Add dbt_utils and dbt_expectations to packages.yml (run dbt deps); they supply the realistic data-quality tests used below:

# packages.yml
packages:
  - package: dbt-labs/dbt_utils
    version: [">=1.3.0", "<2.0.0"]
  - package: metaplane/dbt_expectations
    version: [">=0.10.0", "<1.0.0"]

dbt model example:

-- models/marts/dim_customers.sql
WITH customers AS (
  SELECT * FROM {{ ref('stg_hubspot_contacts') }}
),
orders AS (
  SELECT customer_id, MIN(order_date) AS first_order, COUNT(*) AS total_orders, SUM(revenue) AS ltv
  FROM {{ ref('stg_stripe_payments') }}
  GROUP BY customer_id
)
SELECT
  c.customer_id,
  c.name,
  c.email,
  c.segment,
  c.country,
  o.first_order,
  o.total_orders,
  o.ltv,
  CASE WHEN o.ltv > 1000 THEN 'high' WHEN o.ltv > 100 THEN 'medium' ELSE 'low' END AS value_tier
FROM customers c
LEFT JOIN orders o ON c.customer_id = o.customer_id

4. Data Governance

Governance is who owns what, who can see what, and how you prove it. Keep it lightweight but concrete.

Ownership & RACI. Assign every dataset/domain an owner and steward; review quarterly.

RoleResponsibility
Data Owner (business)Accountable for the dataset, approves access, sets retention/classification
Data StewardResponsible for quality, definitions, fixing issues, maintaining docs/tests
Data EngineerBuilds/operates pipelines; consulted on schema changes
Consumers (analysts/PM)Informed of changes/SLAs via changelog + freshness alerts

PII / data classification tiers. Tag every column; the tag drives masking, retention, and access.

TierExamplesControls
Publicproduct catalog, public metricsnone
Internalaggregated revenue, internal IDsrole-based access
Confidential / PIIname, email, IP, device idcolumn masking, access review, retention limit
Restricted / sensitivepayment data, health, gov ID, special-category (GDPR Art. 9)encryption, least-privilege, audit log, DPIA

In dbt, classify in the model YAML with meta so it propagates to the catalog and downstream policies:

columns:
  - name: email
    meta: { pii: true, classification: confidential, masking_policy: email_mask }
  - name: customer_id
    meta: { classification: internal }

Access control (modern warehouse patterns).
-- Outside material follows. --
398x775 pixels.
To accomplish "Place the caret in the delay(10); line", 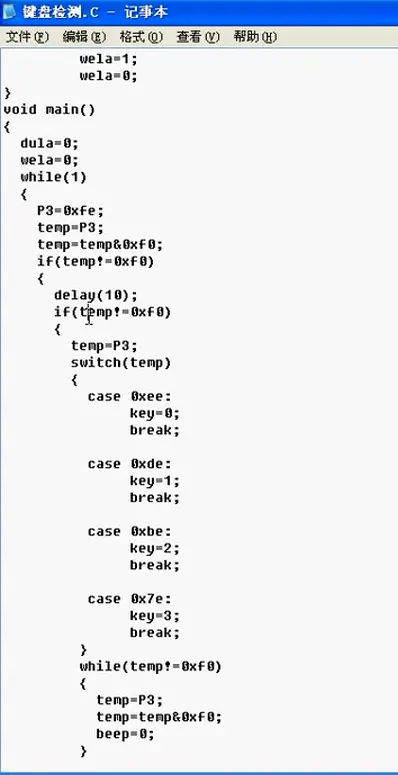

Grant roles, never individuals. Use the warehouse's native fine-grained controls instead of building views per team:

  • Column masking (dynamic data masking): show j***@x.com to analysts, full value to a pii_reader role. Snowflake MASKING POLICY, BigQuery column-level data masking, Databricks Unity Catalog column masks.
  • Row access policies / row-level security: restrict rows by region/tenant. Snowflake ROW ACCESS POLICY, BigQuery row-level security, Databricks row filters, Postgres RLS.
-- Snowflake masking policy: full email only for the pii_reader role
CREATE MASKING POLICY email_mask AS (val STRING) RETURNS STRING ->
  CASE WHEN CURRENT_ROLE() IN ('PII_READER') THEN val
       ELSE REGEXP_REPLACE(val, '^[^@]+', '****') END;
ALTER TABLE dim_customers MODIFY COLUMN email SET MASKING POLICY email_mask;
  • Run a quarterly access review: list grants per role, confirm with each Data Owner, revoke unused. Log who approved.
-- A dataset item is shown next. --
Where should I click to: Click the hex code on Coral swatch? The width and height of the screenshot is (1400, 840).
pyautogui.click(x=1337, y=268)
Lineage & catalog. Know where every field comes from and who consumes it before you change anything.

  • dbt already produces column/model lineage via ref()/source() → expose it with dbt docs (dbt docs generate) or push the manifest to a catalog.
  • Catalog options (as of Jun 2026, verify current features): DataHub or OpenMetadata (open-source), Unity Catalog (Databricks), or dbt Catalog/Explorer if on dbt Cloud. Catalog stores: owner, classification, freshness SLA, description, lineage.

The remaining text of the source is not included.